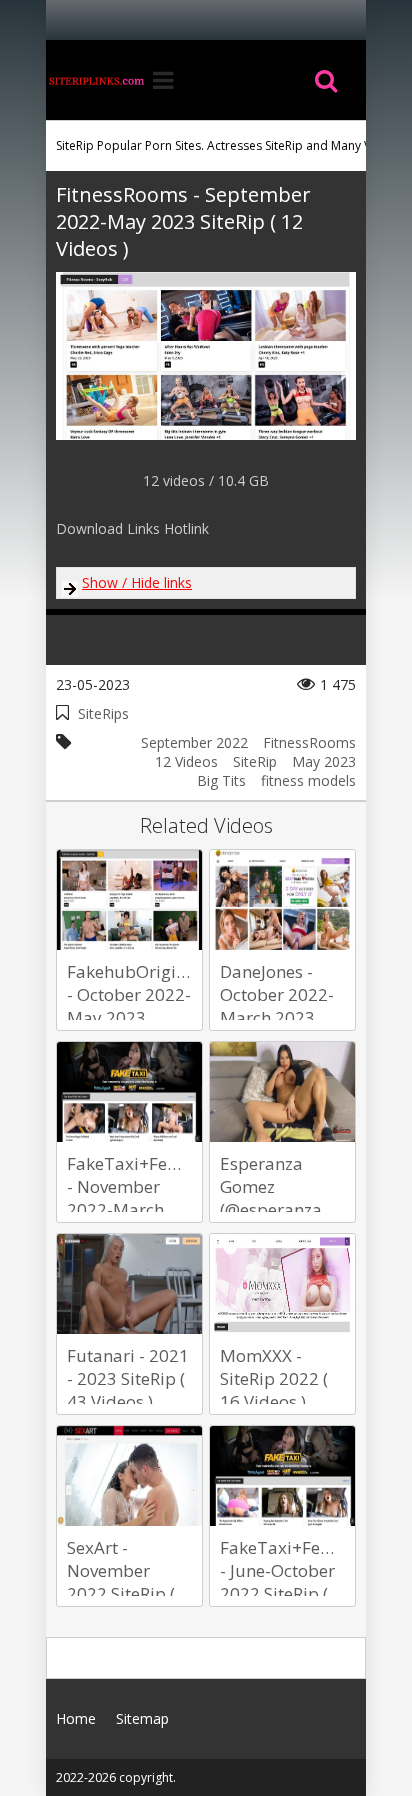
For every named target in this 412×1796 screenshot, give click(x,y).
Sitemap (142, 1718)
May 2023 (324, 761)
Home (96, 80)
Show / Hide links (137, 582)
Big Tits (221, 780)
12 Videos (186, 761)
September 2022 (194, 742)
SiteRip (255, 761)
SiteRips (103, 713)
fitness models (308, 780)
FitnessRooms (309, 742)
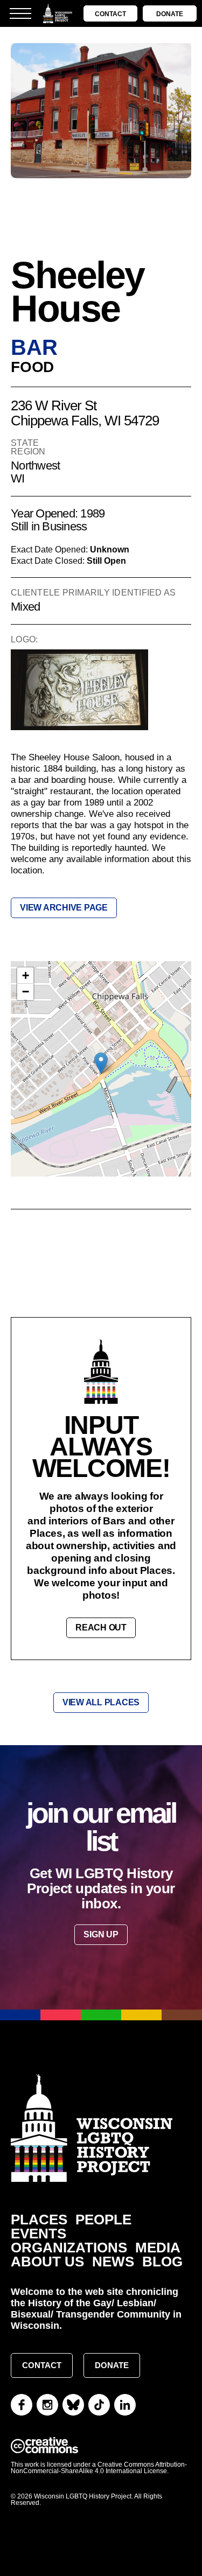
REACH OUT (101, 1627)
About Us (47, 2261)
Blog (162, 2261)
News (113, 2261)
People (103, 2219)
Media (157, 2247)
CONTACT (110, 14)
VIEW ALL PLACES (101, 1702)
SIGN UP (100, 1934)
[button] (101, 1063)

#####

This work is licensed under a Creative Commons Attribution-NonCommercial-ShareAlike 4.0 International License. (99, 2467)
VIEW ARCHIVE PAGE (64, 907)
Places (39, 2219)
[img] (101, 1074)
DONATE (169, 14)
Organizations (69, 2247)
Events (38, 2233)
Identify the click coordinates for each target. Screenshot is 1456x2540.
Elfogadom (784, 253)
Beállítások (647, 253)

#####

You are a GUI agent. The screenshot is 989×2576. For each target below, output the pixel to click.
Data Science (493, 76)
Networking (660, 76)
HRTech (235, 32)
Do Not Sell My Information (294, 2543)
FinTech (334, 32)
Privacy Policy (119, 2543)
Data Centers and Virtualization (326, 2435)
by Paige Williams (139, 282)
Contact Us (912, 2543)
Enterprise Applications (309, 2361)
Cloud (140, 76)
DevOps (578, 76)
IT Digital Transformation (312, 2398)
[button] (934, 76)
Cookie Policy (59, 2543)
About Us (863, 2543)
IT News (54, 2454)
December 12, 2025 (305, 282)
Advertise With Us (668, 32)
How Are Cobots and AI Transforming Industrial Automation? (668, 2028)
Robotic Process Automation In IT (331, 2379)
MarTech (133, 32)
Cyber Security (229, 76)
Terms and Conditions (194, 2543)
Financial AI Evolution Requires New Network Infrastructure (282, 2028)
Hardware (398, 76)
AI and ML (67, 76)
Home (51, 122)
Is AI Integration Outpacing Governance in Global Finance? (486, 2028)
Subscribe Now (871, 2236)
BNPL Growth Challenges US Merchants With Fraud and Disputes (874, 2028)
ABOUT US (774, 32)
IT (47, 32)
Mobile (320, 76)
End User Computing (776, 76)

#####

▶ _Task prompt_
From the data above, return every line from the line that has "Advertise With Us (668, 32)" up to and including the line that has "Mobile (320, 76)", exactly.

▶ _Output_
Advertise With Us (668, 32)
How Are Cobots and AI Transforming Industrial Automation? (668, 2028)
Robotic Process Automation In IT (331, 2379)
MarTech (133, 32)
Cyber Security (229, 76)
Terms and Conditions (194, 2543)
Financial AI Evolution Requires New Network Infrastructure (282, 2028)
Hardware (398, 76)
AI and ML (67, 76)
Home (51, 122)
Is AI Integration Outpacing Governance in Global Finance? (486, 2028)
Subscribe Now (871, 2236)
BNPL Growth Challenges US Merchants With Fraud and Disputes (874, 2028)
ABOUT US (774, 32)
IT (47, 32)
Mobile (320, 76)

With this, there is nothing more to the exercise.